| Jobs |
1) In the passage on Google listing hijacking, copy everything from "I manage 100" down to "the post cards.", renaming "Google Places" to "Google My Business".
2) Continue the passage on Google listing hijacking from where it stops.

>> BEGIN Document passage

I manage 100 + local business accounts and I have been telling people for months and months now to make sure you edit your listing or at least login and click edit then submit again just to ping Google you are still the owner. This hijacking has been around for a long time. Most people don’t know about and I hope it stays that way b/c some more black folks will take advantage of this. I believe the reason Google Places has it set-up like this is b/c there 100’s of thousands of small businesses who claim their listing and then lose their login details. So this is why you can re-claim a claimed listing with the post card verification. The spam loop hole is the 2nd verification line in the post cards.

>> END Document passage
>> BEGIN Data section

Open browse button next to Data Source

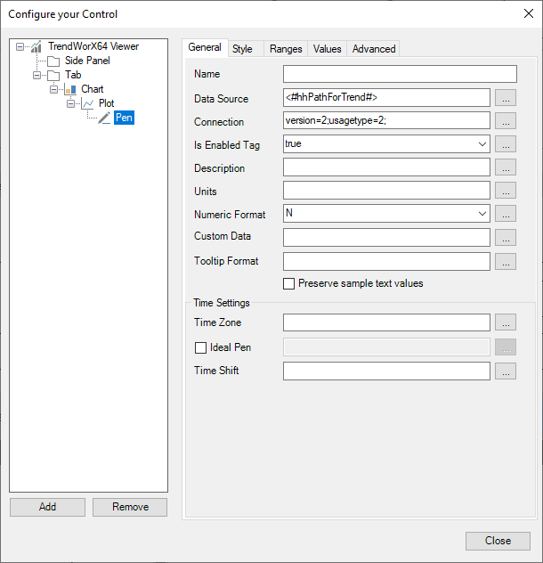[x=506, y=98]
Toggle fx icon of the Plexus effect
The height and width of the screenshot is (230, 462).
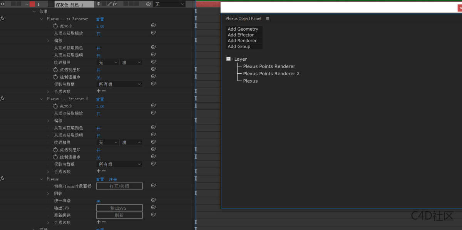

>> END Data section

| Answers for the exercise |
1)
I manage 100 + local business accounts and I have been telling people for months and months now to make sure you edit your listing or at least login and click edit then submit again just to ping Google you are still the owner. This hijacking has been around for a long time. Most people don’t know about and I hope it stays that way b/c some more black folks will take advantage of this. I believe the reason Google My Business has it set-up like this is b/c there 100’s of thousands of small businesses who claim their listing and then lose their login details. So this is why you can re-claim a claimed listing with the post card verification. The spam loop hole is the 2nd verification line in the post cards.

2)
Jan Kearney says
I think I need recording just saying, “login and check your listing”. I say it that often! Thanks for stopping by and taking the time to comment. 🙂
Randy Kirk & Associates says
Hey, pundit to pundit. I hear you can lock your Places account to prevent hijacking. Linda Buquet suggests that this is not possible. Any idea? I have a client with a malicious competitor repeatedly reporting his locations closed, etc.
Jan Kearney says
Hi Randy, not it is not possible to “lock” your Places account – Linda is right. In fact, Google seem to be actively pushing the ability to edit Places by other Google account holders. This is why we need to regularly check our Google Places accounts – yes it is a pain.